** Excerpted records follows **
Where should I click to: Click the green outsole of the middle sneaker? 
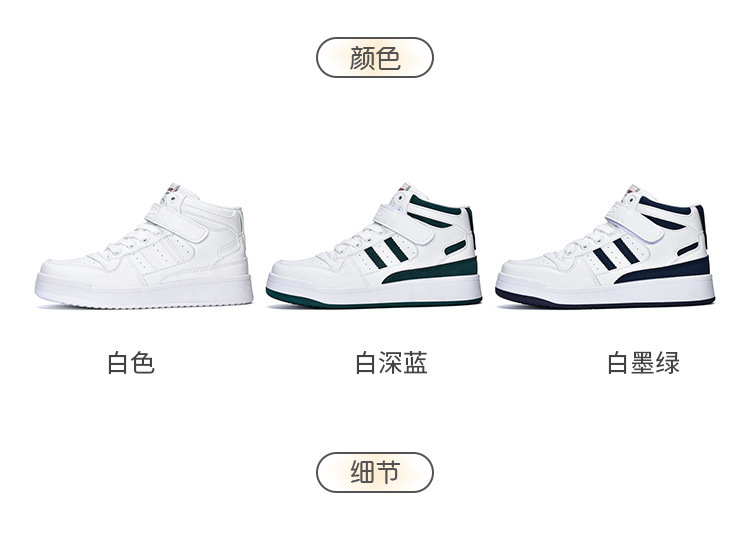pyautogui.click(x=373, y=300)
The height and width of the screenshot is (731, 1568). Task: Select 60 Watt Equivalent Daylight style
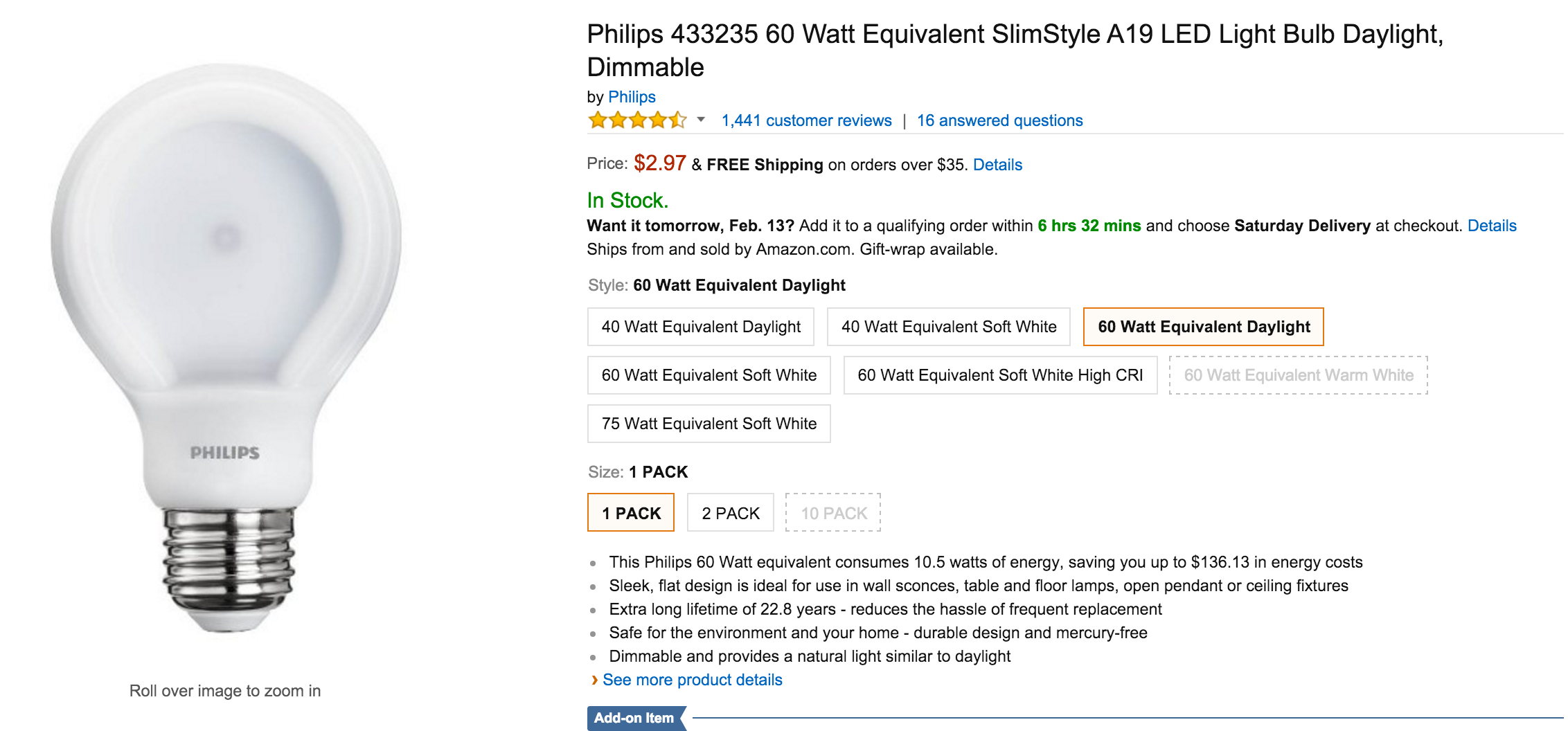1203,327
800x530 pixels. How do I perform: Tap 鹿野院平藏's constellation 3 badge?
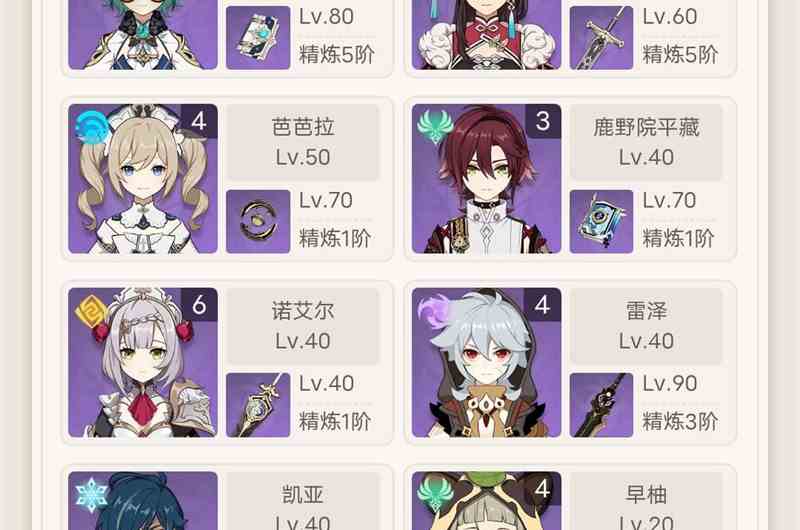543,121
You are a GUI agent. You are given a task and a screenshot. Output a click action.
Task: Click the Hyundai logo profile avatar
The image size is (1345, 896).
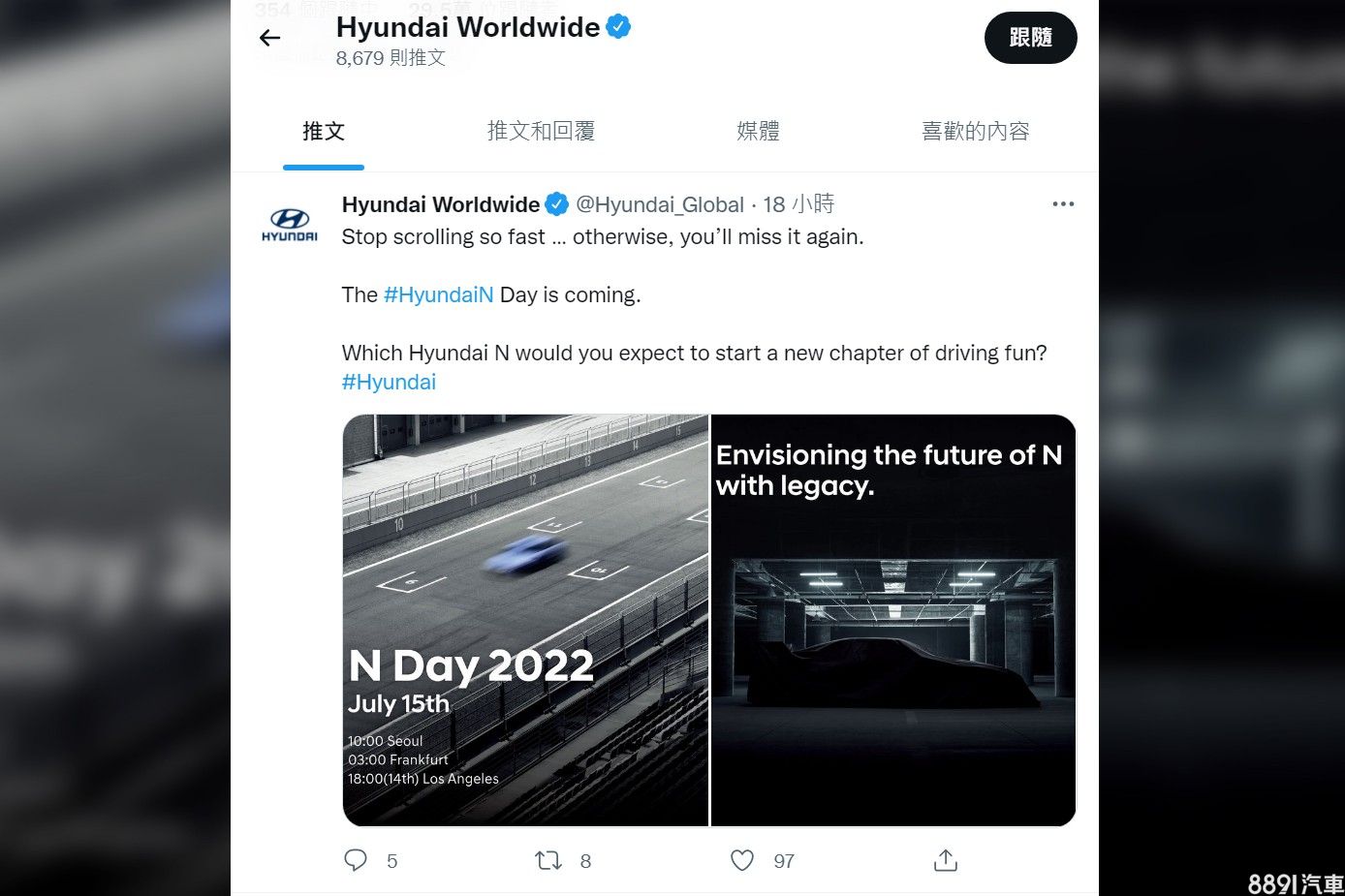(x=290, y=225)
** End of Excerpted records **
→ Problem
Please transcribe exactly the line containing "Task: Click the Hyundai logo profile avatar" and every later line through the end of the records above, omitting pictures.

→ Answer for the task
Task: Click the Hyundai logo profile avatar
The image size is (1345, 896).
(x=290, y=225)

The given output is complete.